Le programme n’a rien de commun avec mon désir enfantin (« C’est quand qu’on va à la mer ? »). Kyoto, trésor fastueux, est à une heure de train ; des images se bousculent mais je suis vite distrait par quantité de femmes en yukata (costume traditionnel) : tissu très serré sous la poitrine, longue « robe » rose et lavande aux motifs résolument doux ou carrément kitsch… fleurs rouges ! Sur le masque amidonné aux yeux charbon,  comme peints à l’instant, les cheveux montent en se tordant par des détours fabuleusement inventifs, le front pur est un mystère de plus, et tandis que nous roulons je constate avec stupéfaction qu’elles portent des tongues plus étroites que la plante du pied, lui-même recouvert de bas blancs, si bien que le gros orteil qui retient la semelle, passe avec une science patiente sous la lanière forte et je me demanderai tout le jour en croisant ces femmes comment on peut marcher avec cette petite chose funambulesque ! La cheville doit peser sans souplesse à chaque pas. Ma fille m’avait prévenu : « Observe bien, ils traînent tous des pieds ! » Mon tympan l’avait perçu avant que je le reconnaisse ; désormais je sais pourquoi : ces curieuses chaussures portées sans doute autrefois par tous les Japonais (avec chaussettes) obligent le raclement à leurs oreilles très élégant, aux nôtres désobligeant.

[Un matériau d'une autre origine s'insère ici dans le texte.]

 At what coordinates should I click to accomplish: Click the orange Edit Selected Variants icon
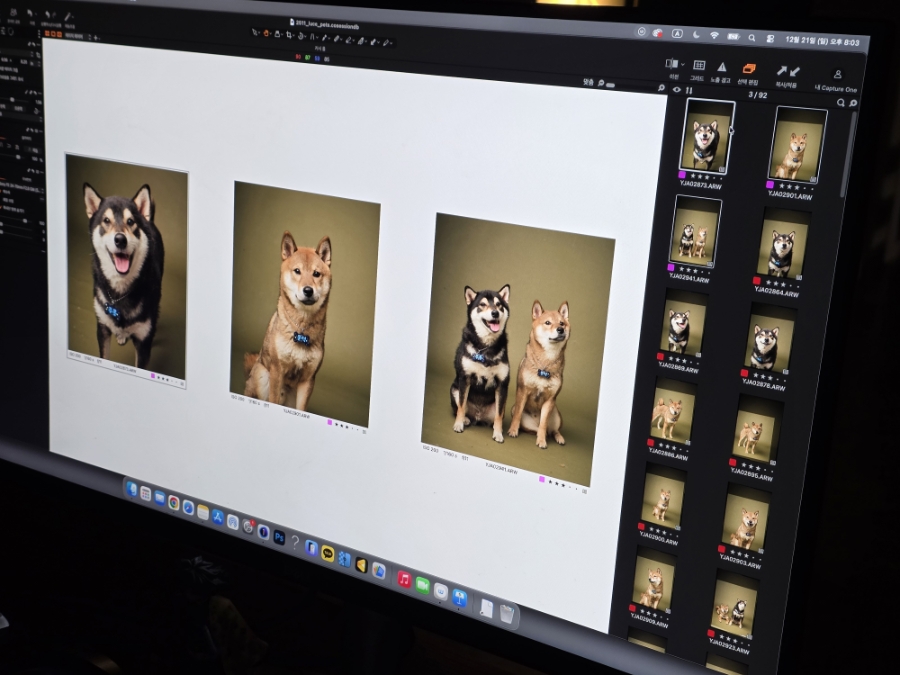(x=749, y=68)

Le métro et le train me fascinent : sorte de velours vert bouteille pour s’asseoir,  les rames limpides donnent envie d’aller loin, bruit léger des roues, air climatisé ou peu s’en faut, on respire, jamais de bousculade, si nécessaire on prend la rame suivante, elles se suivent en cadences parfaites. Des escalators partout, un conducteur en tête un contrôleur en queue et à chaque station un employé sur le quai; tous trois sont d’une stricte élégance : képi, gants blancs, cravate. C’est celui de la station qui donne le signal du départ en sifflant. Partout le même rituel. C’est propre, doux, on se croirait dans un film (!), rien de la crasse puante de Paris ni du stress de Londres, je crois qu’on chuchote, inutile en effet d’élever la voix, un modèle de transport en commun où chacun seul à soi peut s’adonner aux SMS,  à la lecture ou à la méditation. Je n’ai jamais vu personne parler dans son portable (je me dis que je suis distrait). Dans ce pays de la technologie de pointe, je m’attendais à ne voir que des agacés de l’écran minuscule, à tout le moins de liseuses postmodernes : pas du tout ! J’ai vu des dizaines de femmes et d’hommes plongés dans la lecture de vrais livres avec couverture et pages imprimées, incroyable ! Moi qui allais parader au retour (comme l’exige le cliché) avec ma vision de Japonais tournant les pages fictives de la diabolique liseuse ! Non, ce sont de vrais ouvrages décevants comme les milliers qui, tournant le dos à la vie, s’alignent sur mes rayonnages… quelle époque, à quoi ça sert d’être dans un pays moderne ! De plus, les Japonais recouvrent tous leurs livres d’une manière de papier kraft comme pour dire : « Je lis pour moi et bien malin qui pourra dire ce que je lis ; je suis dans ma fiction bulle, c’est mon secret. » J’éprouve cet enfermement dans le silence bavard du livre comme une provocation, moi dont le sport favori dans le métro parisien consiste à découvrir le titre du livre que lit le voyageur. Le titre est une accroche qui me permettrait de caractériser le lecteur. Que je suis provincial ! Et de toute façon ici je ne le comprendrais pas ! Je me dis que tout compte fait ils ont bien raison de cacher le titre et le nom de l’auteur… il m’est arrivé si souvent, après l’heureuse découverte d’un lecteur dans le métro, de constater que ce crétin lisait du Musso !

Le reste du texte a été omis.